The project aims to provide a scalable, unified, high-throughput low-latency platform with no data loss that also reduces complexity for handling real-time data feeds.
Basic Kafka terminologies
- Topics are a category or feed name to which messages are published. A topic can have a zero, one or many consumers who can subscribe to the data written to it.
- Partition is a topic with one or more partitions associated with handling large volumes of data. Each partition is an ordered, immutable sequence of records continually appended to a structured commit log.
- Partition Offset is the sequential ID number that uniquely identifies each record within the partition.
- Broker is a Kafka server that manages the storage of messages in the topic. Every broker has a unique ID to identify it.
- Kafka Clusters are formed from Kafka brokers. More than one broker forms a cluster, and each broker has a unique ID. The Kafka cluster consists of many brokers running on many servers.
- Producers publish data to the topics. The producer is responsible for choosing which record to assign to which partition within the topic.
- Consumers read and process data from topics.
Software versions used in this demo
- Java 1.8
- Windows 10
- Mule Runtime 4.3.0 EE
- Anypoint Studio 7.10.0
- Apache Kafka 2.13-2.8.0
- Apache Kafka Connector-Mule 4 Version-4.3.3
Getting started with Apache Kafka
To use Kafka, you must pre-install JDK on your system. Install the latest version of Apache Kafka binaries from https://kafka.apache.org/downloads and extract the binary in your C folder.
NOTE: The earlier version of Kafka also required Zookeeper to be installed separately. The Kafka binaries in recent versions have Zookeeper dependencies already included.
Disabling Hyper-V
Kafka will not work if you’re using any Docker server on your local server. You’ll have to disable your Hyper-V first. Follow these steps:
- Go to your control panel and click Uninstall a Program
- Click Turn Windows Features On or Off
- Ensure the Hyper-V is unchecked
- Click Hyper-V
NOTE: You may be asked to restart your system. If so, do that.
Now, you’re ready to proceed working with Kafka.
Necessary changes in extracted Kafka files
- Go to your Kafka ->config folder. You should see the following files in which changes need to be made:
- zookeeper.properties
- server.properties
- Open the zookeeper.properties file using Notepad/Notepad++ and provide a proper address to the dataDir variable. You can also change the port from the same file if needed.
- Open the server.properties file using an editor of your choice and properly address the logs.dirs variable.

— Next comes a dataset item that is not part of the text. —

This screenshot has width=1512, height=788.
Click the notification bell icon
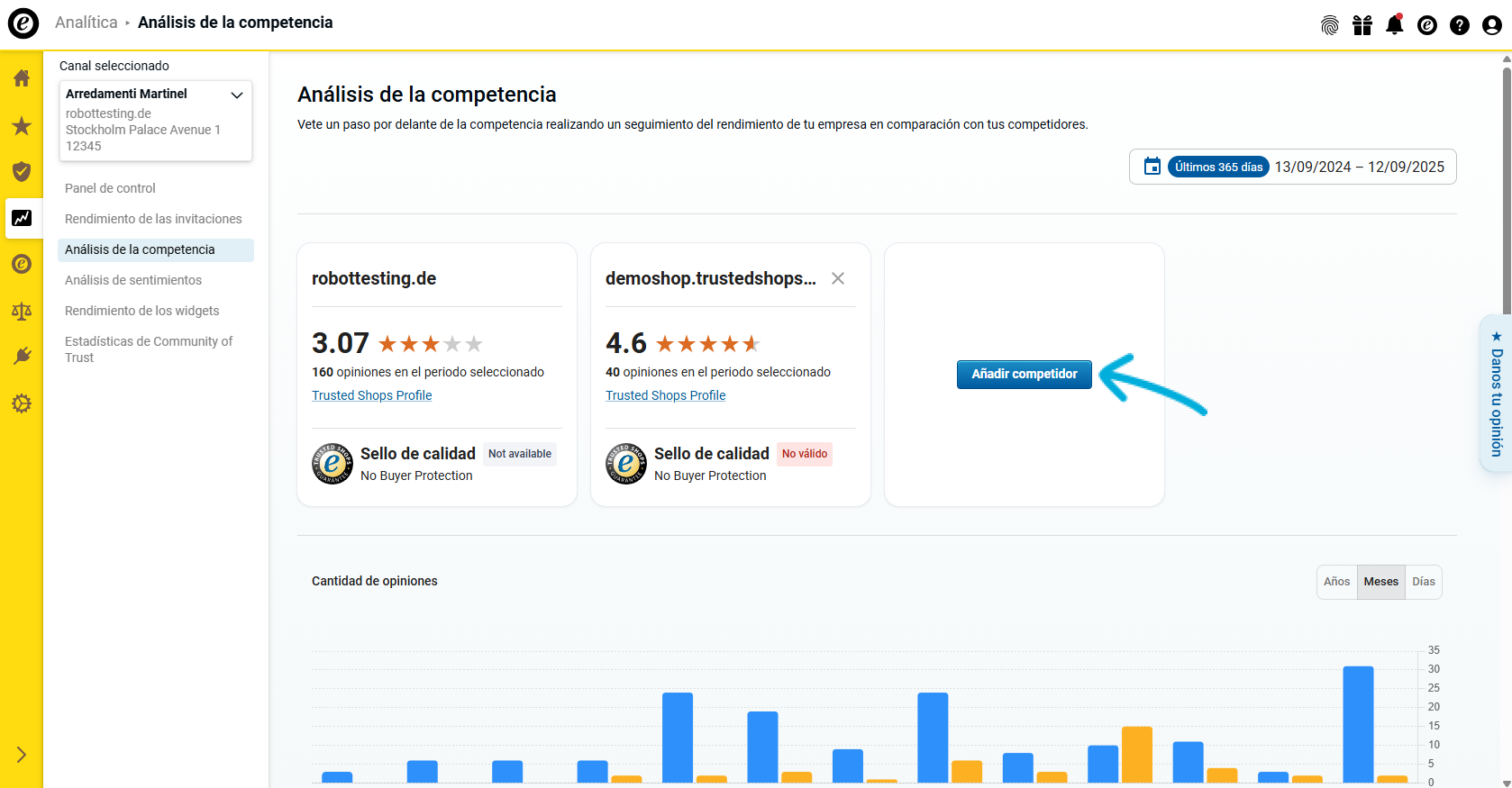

- Add the following lines in the internal topic settings section:
offsets.topic.num.partitions=1offsets.topic.replication.factor=1transaction.state.log.replication.factor=1transaction.state.log.min.isr=1min.insync.replicas=1default.replication.factor=1
NOTE: These directories should be changed because of storage issues. By default, it comes with the temp file location. It should be changed to your folder to increase the storage capacity of logs and to run the server and zookeeper smoothly.
Now you’re ready to deploy the Kafka server locally.
Zookeeper Server deployment
Kafka needs a zookeeper to manage the cluster. Zookeeper coordinates the brokers/clusters network. It’s a consistent file system for configuration information. You must start the zookeeper prior to the Kafka server.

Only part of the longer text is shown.